The Rose And Crown Inn is a Grade II listed building in the Folkestone and Hythe local planning authority area, England. First listed on 29 December 1966. Inn. 4 related planning applications.

The Rose And Crown Inn

WRENN ID
low-merlon-marsh
Grade
II
Local Planning Authority
Folkestone and Hythe
Country
England
Date first listed
29 December 1966
Type
Inn
Source
Historic England listing

Description

The Rose and Crown Inn

A coaching inn on the east side of Elham High Street, this is a complex timber-framed building of multiple periods. The left end dates to the 15th or early 16th century and was largely rebuilt in the 17th century. The right end was added or substantially rebuilt around 1740. Early 19th-century alterations and fenestration changes have affected the overall appearance.

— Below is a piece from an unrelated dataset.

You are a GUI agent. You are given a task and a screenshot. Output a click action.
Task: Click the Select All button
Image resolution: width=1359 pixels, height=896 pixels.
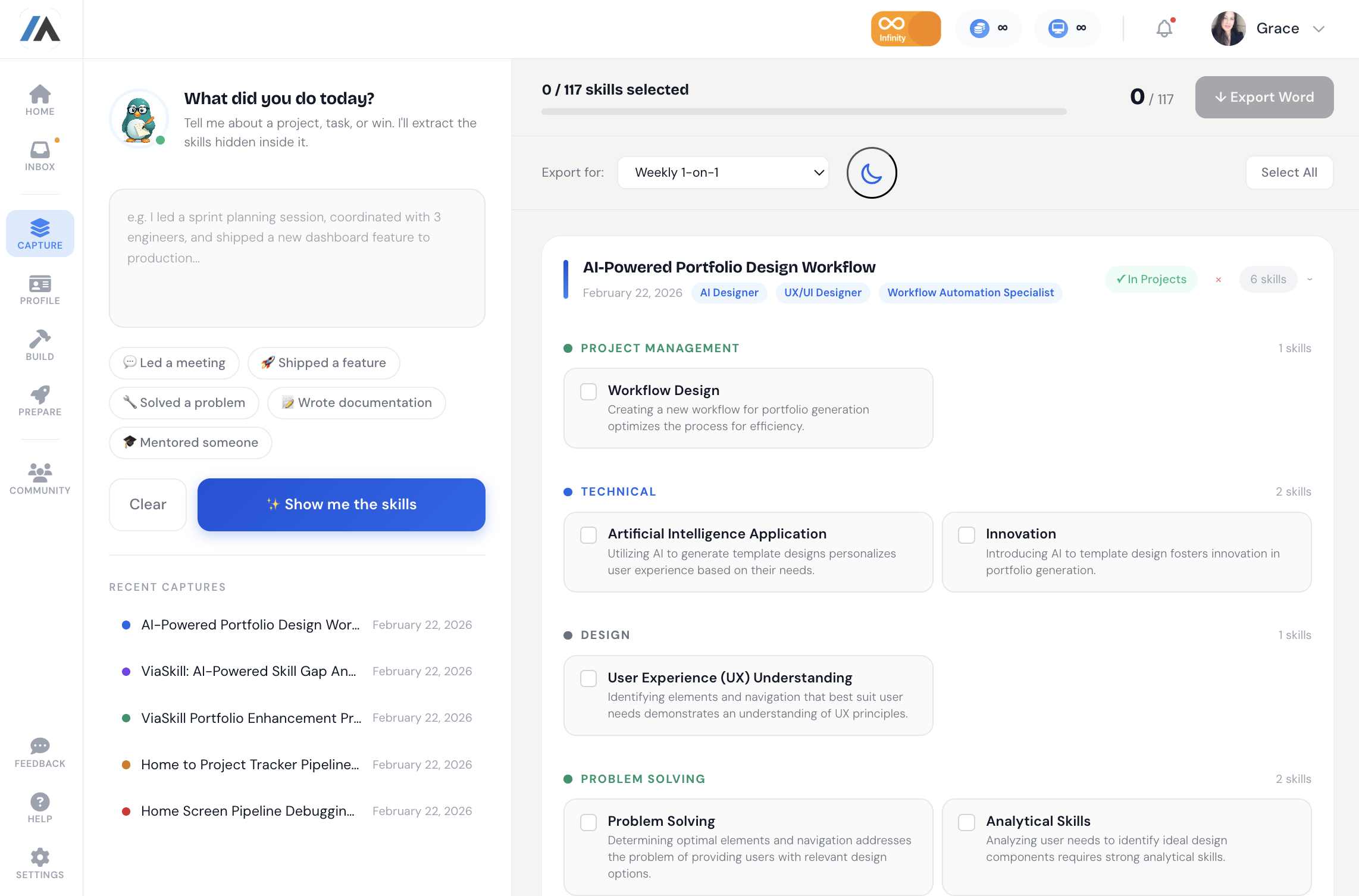(x=1289, y=173)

The building presents two storeys on a brick plinth. The left end bay has exposed timber framing with painted brick infilling. The remainder is rendered, probably over brick, with channelled render to the right return. The roof is of plain tiles. The facade of the left section appears subdivided by principal posts into three short timber-framed bays (one bay internally) in "square" framing with two panels per storey. The former open hall, cross-wing, and right section have a rendered plat band, eaves band, and parapet, which steps up in front of a stack. The hipped roof has hips returning to the rear with lower ridges.

The fenestration is irregular. There are eight un-paned sashes with narrow top, bottom, and margin lights on the upper floor: one towards the centre of the left section and seven irregularly spaced to the rest (one under, one to the left, and five to the right of the left-central stack). Nine similar windows appear on the ground floor, with one small three-light casement also present. Double doors of three flush panels with a shallow swept and consoled hood sit under the left-central stack. A half-glazed door with a flat bracketed hood is positioned towards the centre of the left section.

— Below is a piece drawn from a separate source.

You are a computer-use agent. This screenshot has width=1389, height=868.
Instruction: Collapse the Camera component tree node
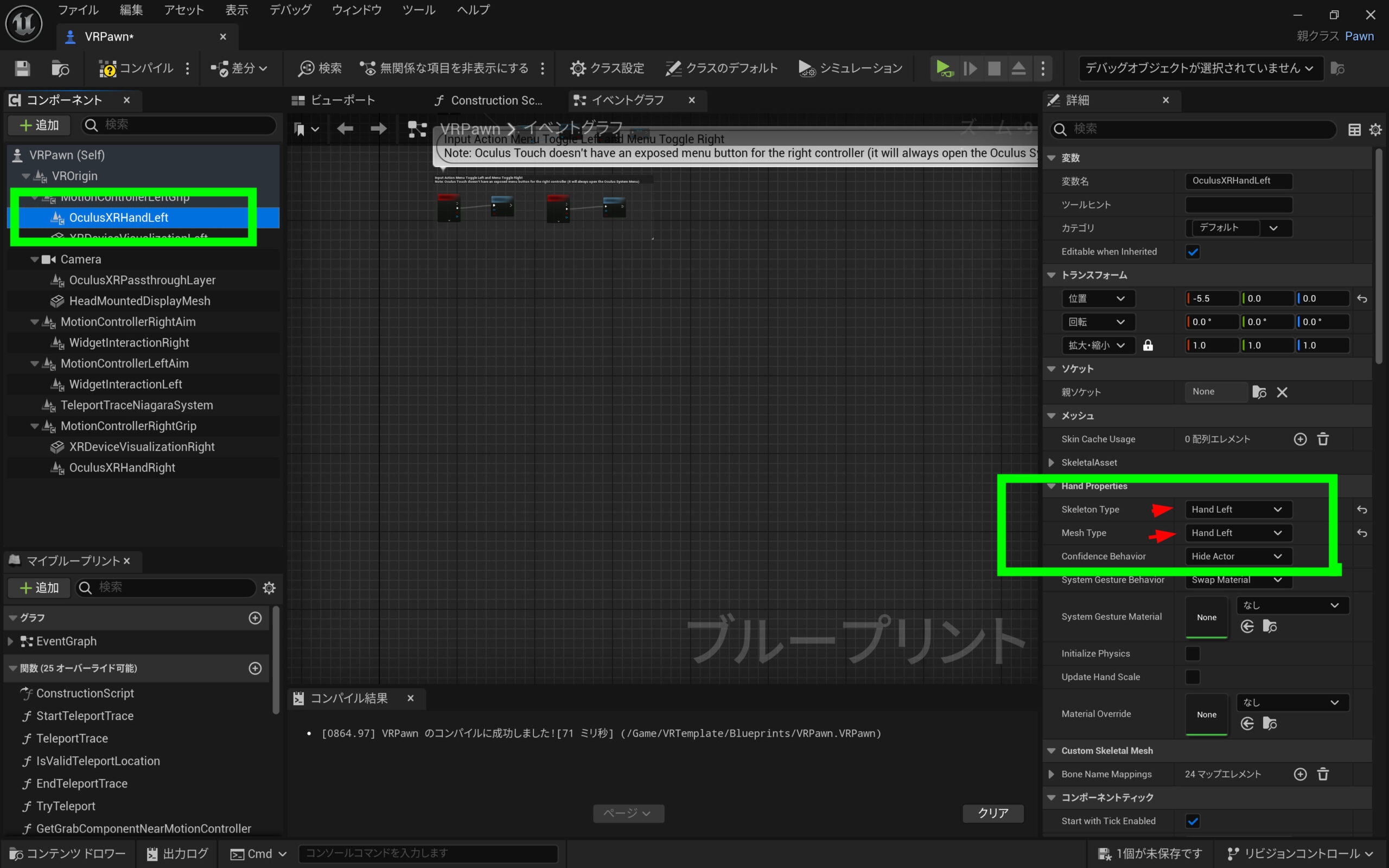pos(34,259)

Four rendered stacks rise from the building: one to the rear on the left, one in the rear slope to the left of centre (in the former right hall bay), one ridge stack towards the centre (serving the right side of the cross-wing), and one projecting to the right gable end, with a further ridge stack towards the rear of the right wing.

The building's structural history is complex. It probably incorporated an open hall of two timber-framed bays originally. The hall and any storeyed left end bay were largely rebuilt in the 17th century, with their rear wall now almost flush with the rear gable end of the cross-wing. A cross-wing to the right of two timber-framed bays projects to the rear and incorporates an undershot cross-passage. The left return terminates in a short brick rear gable end with a hipped roof. A virtually flush two-storey section with matching eaves, presently flat-roofed, forms the rear elevation of the rest of the left section and former hall. The cross-wing's gable end is tile-hung on the first floor, with a roof hipped to the rear. A further brick gable end adjacent to the right, in line with the rear elevation of the left section, connects via a rear lean-to to a long rear right return wing, the left side of which is red and grey brick in header bond. A datestone to the right gable end records 1740.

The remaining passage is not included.